■ BRIEF
For the data that follows, print the line with "The image size is (649, 451).", the line with "This screenshot has height=641, width=855.", and all lines between them, exactly as they stand. Omit pictures and add nothing.

:: WORKING DATA ::

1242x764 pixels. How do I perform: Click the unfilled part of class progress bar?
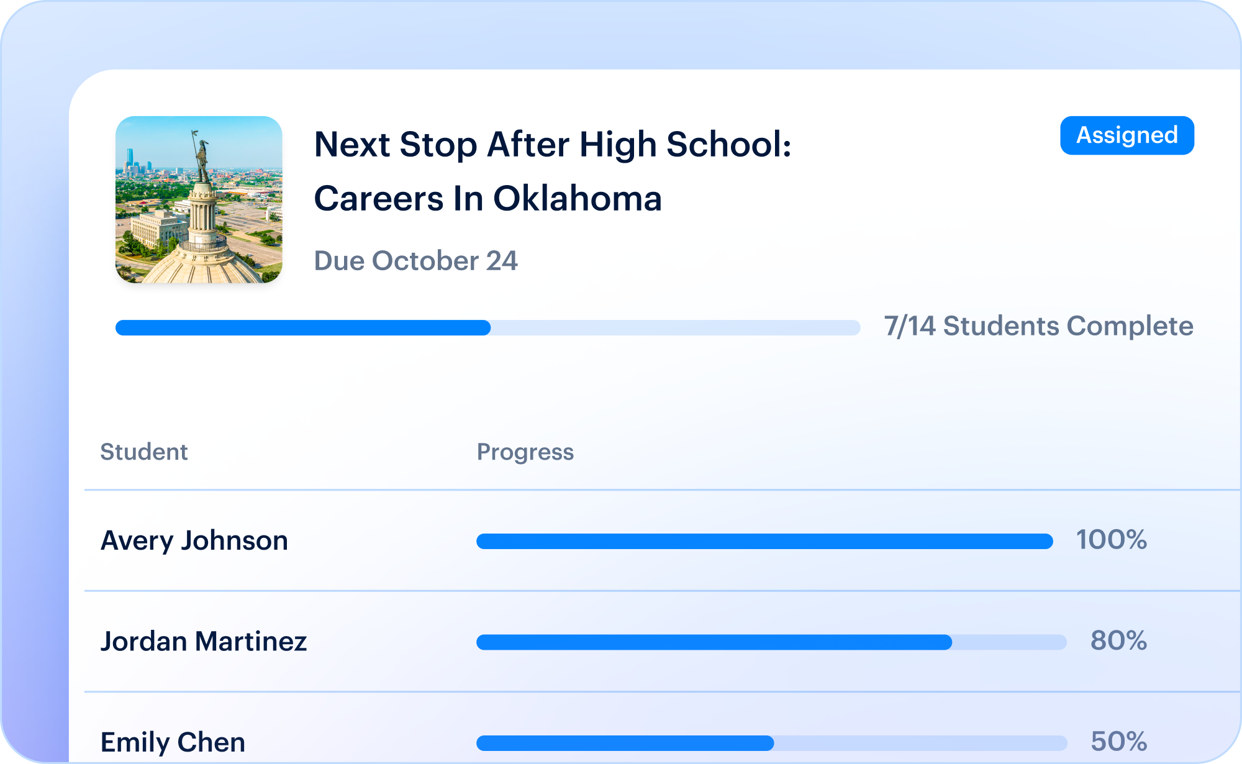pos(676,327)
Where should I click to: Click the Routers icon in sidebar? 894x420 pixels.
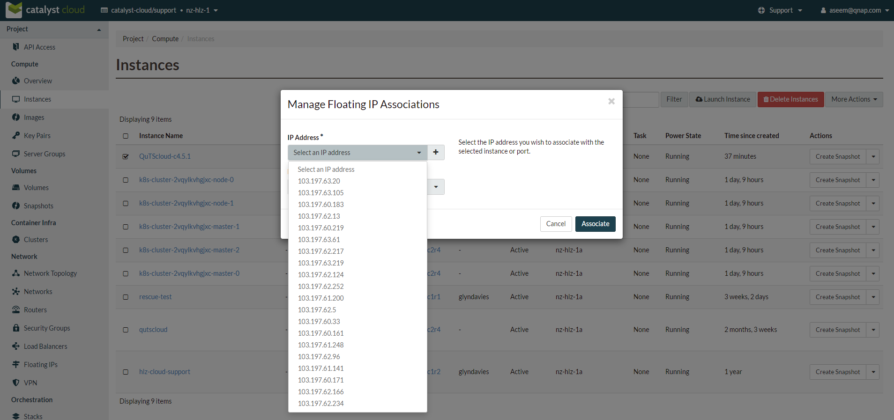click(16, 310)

:::
:: WORKING DATA ::

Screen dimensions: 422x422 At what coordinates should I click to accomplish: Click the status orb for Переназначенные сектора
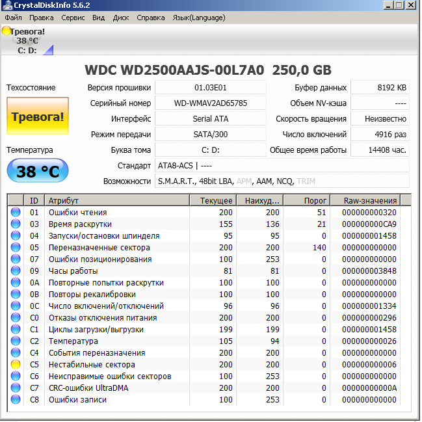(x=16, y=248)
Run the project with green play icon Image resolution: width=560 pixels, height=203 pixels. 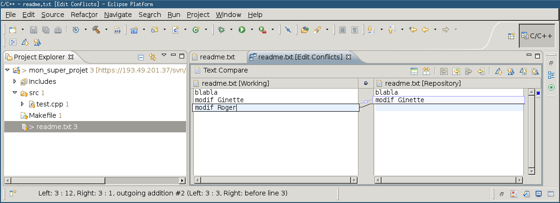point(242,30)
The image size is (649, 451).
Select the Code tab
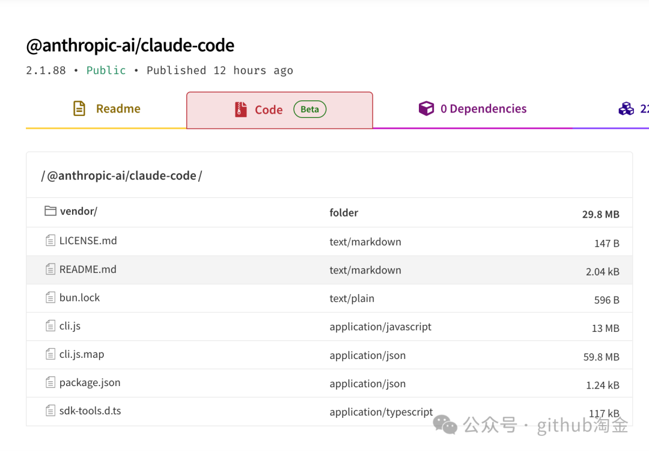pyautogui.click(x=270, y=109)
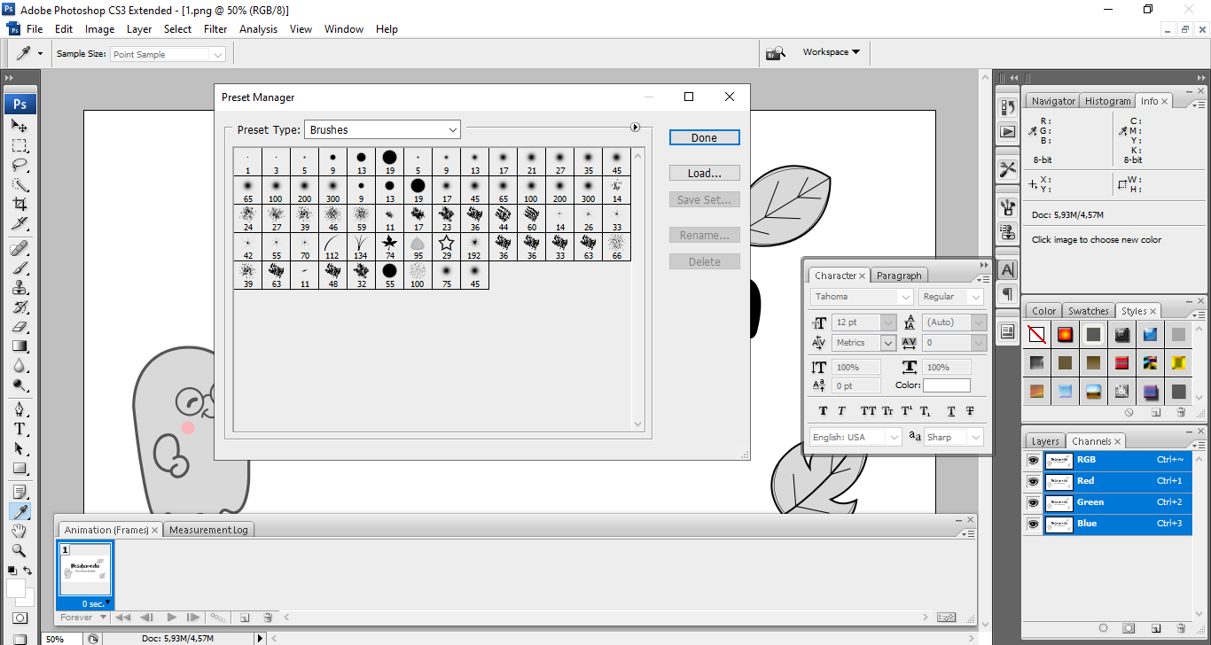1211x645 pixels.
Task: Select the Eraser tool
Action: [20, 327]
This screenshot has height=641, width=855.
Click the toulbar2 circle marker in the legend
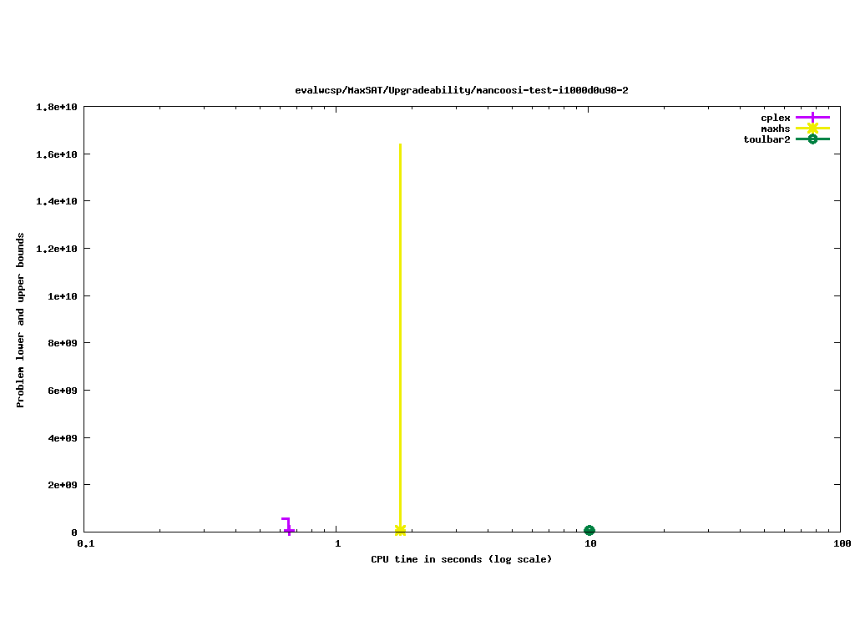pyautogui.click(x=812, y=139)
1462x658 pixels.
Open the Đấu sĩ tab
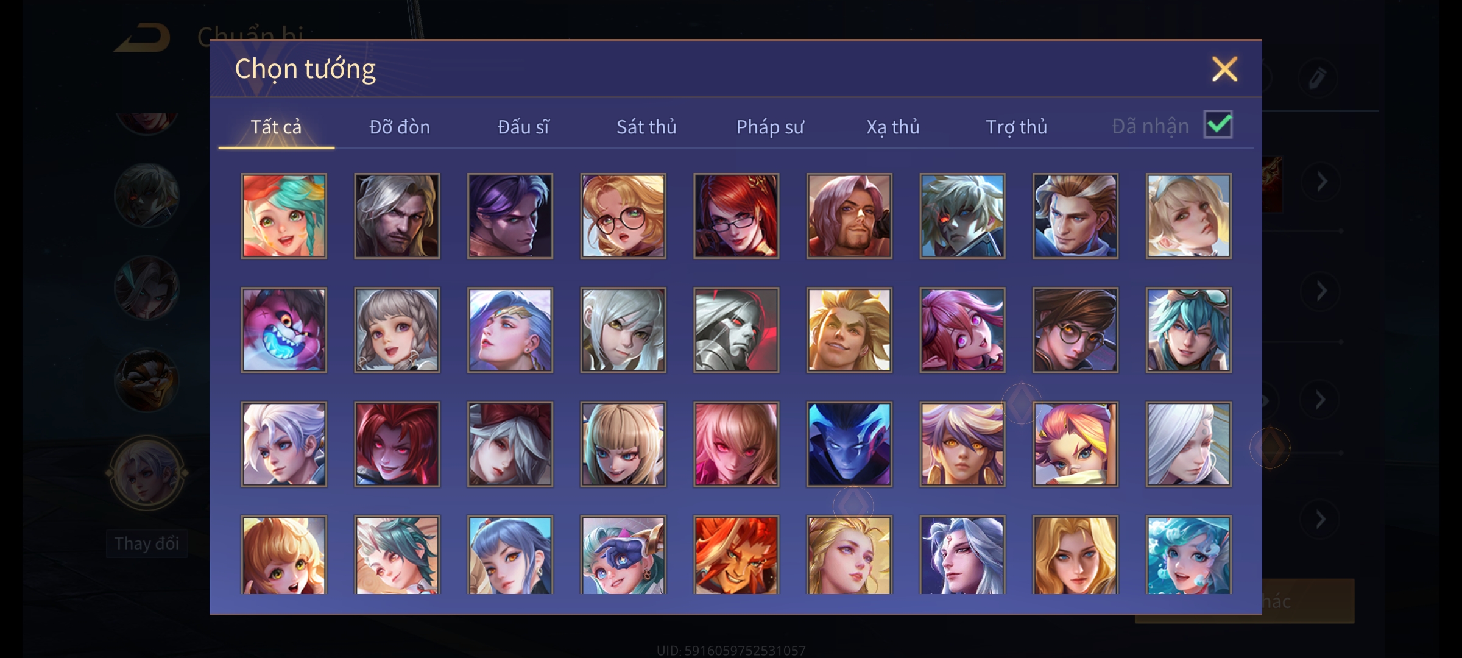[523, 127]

:::
:: WORKING DATA ::

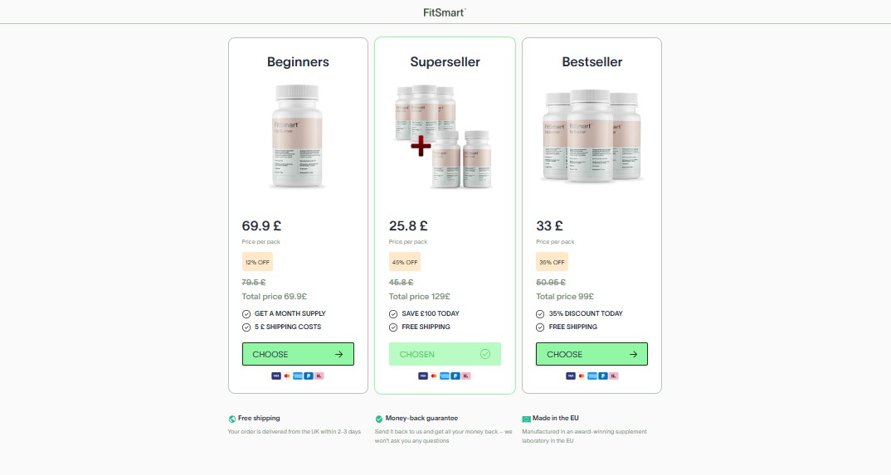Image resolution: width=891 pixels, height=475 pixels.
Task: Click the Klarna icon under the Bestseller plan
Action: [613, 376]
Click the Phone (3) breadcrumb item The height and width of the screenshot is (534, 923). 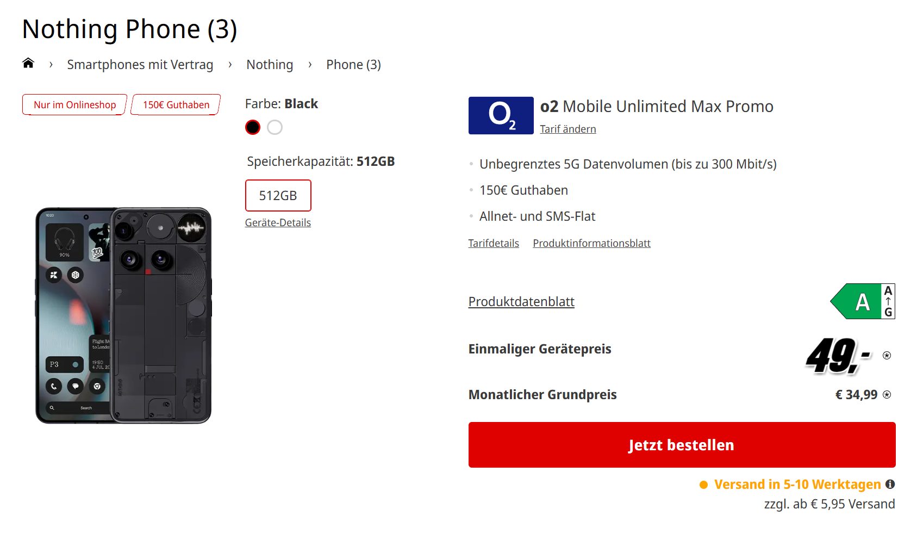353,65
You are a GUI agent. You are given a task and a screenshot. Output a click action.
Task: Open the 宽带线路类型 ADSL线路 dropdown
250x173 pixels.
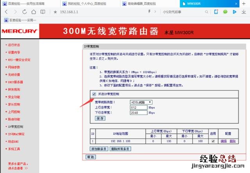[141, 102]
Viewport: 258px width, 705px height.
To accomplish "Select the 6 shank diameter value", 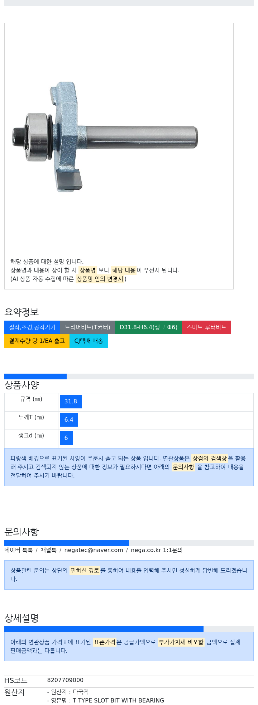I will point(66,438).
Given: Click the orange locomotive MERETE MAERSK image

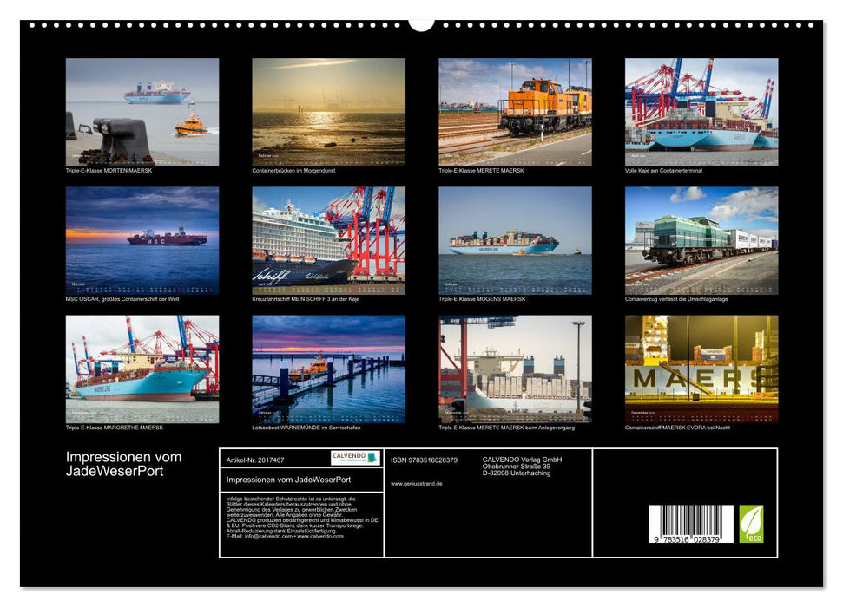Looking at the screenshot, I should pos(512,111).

:::

■ RESULT OF THIS EXERCISE
The image size is (649, 451).
Select the Code tab
pyautogui.click(x=270, y=109)
1211x645 pixels.
Task: Select the Eraser tool
Action: [20, 327]
This screenshot has height=641, width=855.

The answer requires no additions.